LIM Faculty Member Brings Expertise in Global Logistics and Supply Chain Development

According to Regine Lahens, a global logistics and supply chain professional who teaches the course The Relationship between Fashion and the Supply Chain in LIM’s master’s degree program in Global Fashion Supply Chain Management, the current trend in fashion is “buy now, wear now.”

“Shoppers are no longer making purchases for future use,” says Professor Lahens. “Most people are buying pieces they can wear immediately. As a result, brands are not only working to reduce their lead times, the length of time that product is on the floor is also shortened, hence ‘fast fashion’.”

Professor Lahens has worked for Marc Jacobs as a Logistics Manager, overseeing global shipping of apparel and accessories and rate negotiation, as well as establishing distribution in China and import compliance.

Then, as Director of Logistics at Marc Jacobs, Professor Lahens was the implementation lead for a new enterprise resource planning (ERP) system for logistics and distribution.
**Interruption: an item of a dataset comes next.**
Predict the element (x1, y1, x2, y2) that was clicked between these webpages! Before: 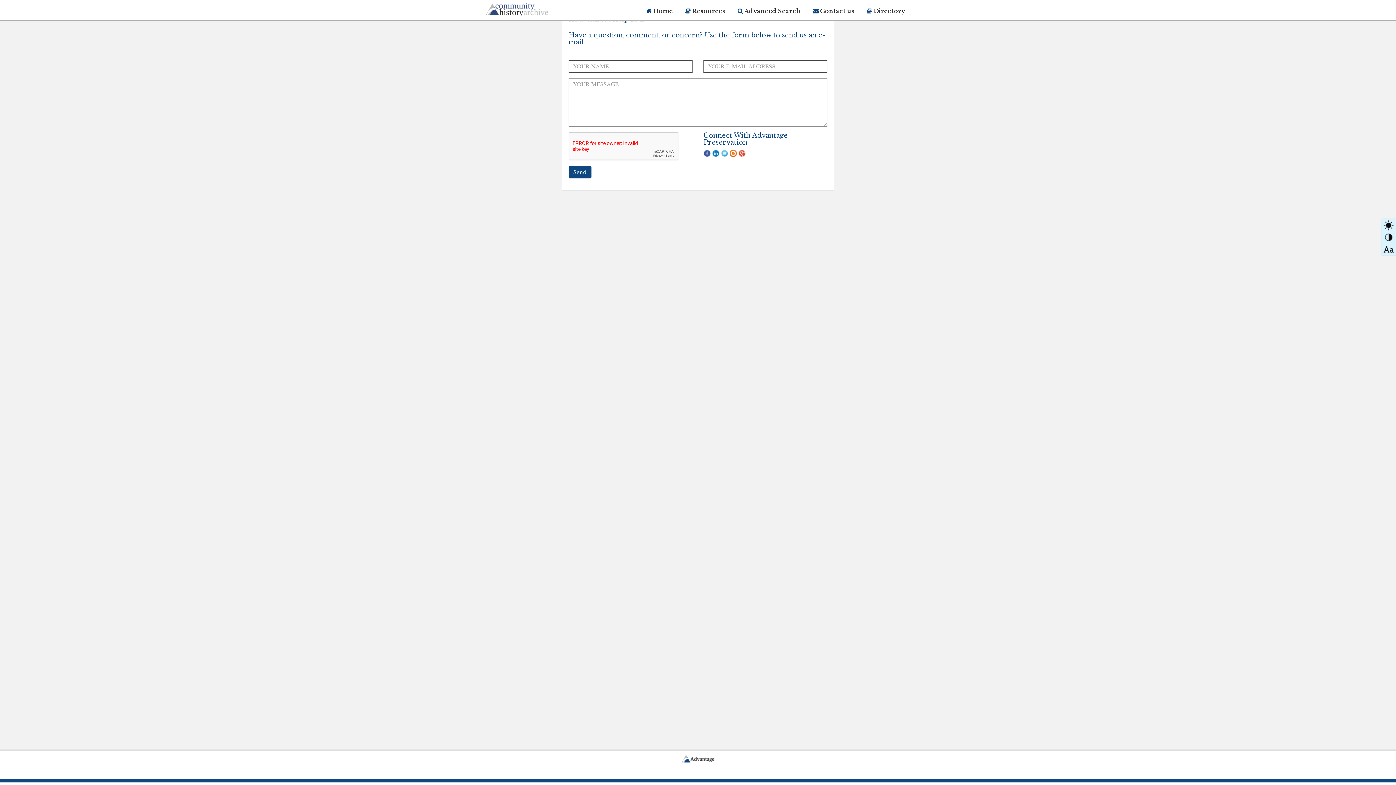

Currently, she serves as the Director of Logistics at Eddie Borgo jewelry and handbags, which sells at Saks Fifth Avenue and Neiman Marcus.

Throughout her career, Professor Lahens has traveled regularly, most often to Italy and Hong Kong.

“The most important takeaway from these trips is that facetime and being on the ground were critical to really understanding the supply chain and providing solutions,” she explains. “Seeing the process flow with your own eyes resets your perception entirely.”

Professor Lahens also notes that the field of supply chain is ever-changing, especially as technology continues to evolve.

“Information technology (IT) and logistics have always been closely linked and now IT pervades the entire supply chain, from product life cycle management to e-commerce. So, IT is more than managing computer systems. It's applying efficiency to different points within the supply chain.”

Regarding the outlook for career paths in the field of supply chain management, Professor Lahens observed that during a panel discussion she recently attended at the Fashion Digital Tradeshow the importance of data was mentioned again and again.

“Analytics has always been a crucial part of supply chain, but building the conduits for procuring data and then synthesizing the information is an area where a career can be developed.”